If using blanched almonds, combine the almonds and the confectioners’ sugar in the bowl of a food processor and pulse until finely ground. Sift the mixture through a fine mesh sieve placed over a large mixing bowl to ensure that no large chunks get into the batter. You may have to re-process the leftover almond bits until they are ground small enough. If you are using almond meal, you may still want to run it briefly through the food processor to make sure it’s finely ground enough. Stir the cinnamon into the almond mixture.
In a small bowl, weigh out 82 grams of egg whites, being careful not to get any yolk into the whites. Make a well in the center of the dry ingredients and pour in the egg whites; mix until thoroughly combined. The resulting mixture will be very thick.

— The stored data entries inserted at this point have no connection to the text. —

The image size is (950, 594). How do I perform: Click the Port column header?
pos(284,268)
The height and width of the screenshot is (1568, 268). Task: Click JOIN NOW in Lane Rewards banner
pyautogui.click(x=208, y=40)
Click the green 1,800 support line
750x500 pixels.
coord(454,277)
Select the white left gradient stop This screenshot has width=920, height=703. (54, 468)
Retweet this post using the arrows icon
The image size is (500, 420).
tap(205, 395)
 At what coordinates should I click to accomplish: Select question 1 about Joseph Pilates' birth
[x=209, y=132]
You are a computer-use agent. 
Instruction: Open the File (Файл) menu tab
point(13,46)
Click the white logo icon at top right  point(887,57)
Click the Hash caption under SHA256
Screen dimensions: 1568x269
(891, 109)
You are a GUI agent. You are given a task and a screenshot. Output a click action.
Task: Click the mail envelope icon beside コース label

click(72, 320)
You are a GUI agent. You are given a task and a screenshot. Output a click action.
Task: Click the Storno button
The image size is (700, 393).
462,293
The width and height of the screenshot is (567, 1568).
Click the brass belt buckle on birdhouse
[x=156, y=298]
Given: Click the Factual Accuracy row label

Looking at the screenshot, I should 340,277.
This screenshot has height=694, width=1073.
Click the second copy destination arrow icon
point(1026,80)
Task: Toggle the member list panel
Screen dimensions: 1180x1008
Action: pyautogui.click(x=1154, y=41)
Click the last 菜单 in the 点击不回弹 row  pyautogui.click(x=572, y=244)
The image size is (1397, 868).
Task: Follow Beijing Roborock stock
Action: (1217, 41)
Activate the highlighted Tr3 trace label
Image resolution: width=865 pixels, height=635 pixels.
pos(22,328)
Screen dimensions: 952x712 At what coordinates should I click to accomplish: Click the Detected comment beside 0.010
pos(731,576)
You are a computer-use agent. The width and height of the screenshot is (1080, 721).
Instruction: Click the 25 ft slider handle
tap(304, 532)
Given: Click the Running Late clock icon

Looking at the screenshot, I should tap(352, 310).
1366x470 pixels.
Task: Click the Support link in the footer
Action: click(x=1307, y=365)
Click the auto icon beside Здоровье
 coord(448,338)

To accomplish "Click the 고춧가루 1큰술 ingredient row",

Combine the water and 236 grams granulated sugar in a small saucepan. Begin heating over medium heat, monitoring the temperature with a digital or candy thermometer. Meanwhile, combine the remaining 90 grams egg whites and a pinch of granulated sugar in the bowl of a stand mixer fitted with the whisk attachment. When the sugar syrup reaches 220°F, begin whipping the egg whites on medium speed. Continue whipping until the egg whites form soft peaks, then turn the mixer to low just to keep the whites moving.
As soon as the sugar syrup reaches 248°F, remove it from the heat and turn the stand mixer back to medium speed. With the mixer running, slowly pour the sugar syrup into the egg whites in a steady stream. “Slowly” is the key word here – you don’t want to accidentally scramble your egg whites by adding too much heat too quickly. Once the sugar syrup is fully incorporated, increase the speed to medium-high and continue whipping until stiff, glossy peaks have formed.
Add about 1/3 of the meringue into the dry ingredients and fold in until combined. Continue adding in the meringue in parts, folding gently but firmly. Keep adding in meringue until the batter runs off the spatula in thick ribbons and reincorporates within about 20-30 seconds.
Transfer the batter to a piping bag fitted with a 1/2-inch plain round tip. Pipe rounds of batter about 1-inch in diameter onto your prepared baking sheets. If the batter is the right consistency, it shouldn’t spread much, so you can pipe the shells fairly close together. You may see small peaks right after piping, but these should smooth out within a minute or so. Once your shells are piped, rap your baking sheet hard against the counter to get rid of any air bubbles. You might get some air bubbles that rise to the surface but don’t break; pop these with a toothpick. Lightly dust with additional cinnamon.
Transfer the baking sheet to the oven and immediately reduce the oven temperature to 300°F. Bake for 15-17 minutes, or until the tops are set on their feet (not too wiggly). You can also test their doneness by trying to peel one off the baking sheet; if the top comes off of the feet, they’re not done. Let the shells cool for 5 minutes on the baking sheet, then remove to a wire cooling rack to cool completely. Repeat with remaining batter.
To make the filling, combine the cream cheese and butter in the bowl of a stand mixer fitted with the paddle attachment. Beat on medium speed for 3-5 minutes, until light and fluffy. Add in the powdered sugar and continue to beat until combined. Stir in the vanilla, vanilla bean seeds, cinnamon and salt.
To assemble the macarons, transfer the filling to a piping bag fitted with a plain round tip. Pipe rounds of filling onto half the macaron shells and top with the remaining shells, pushing down gently. Store in an airtight container in the refrigerator; allow to come to room temperature before eating.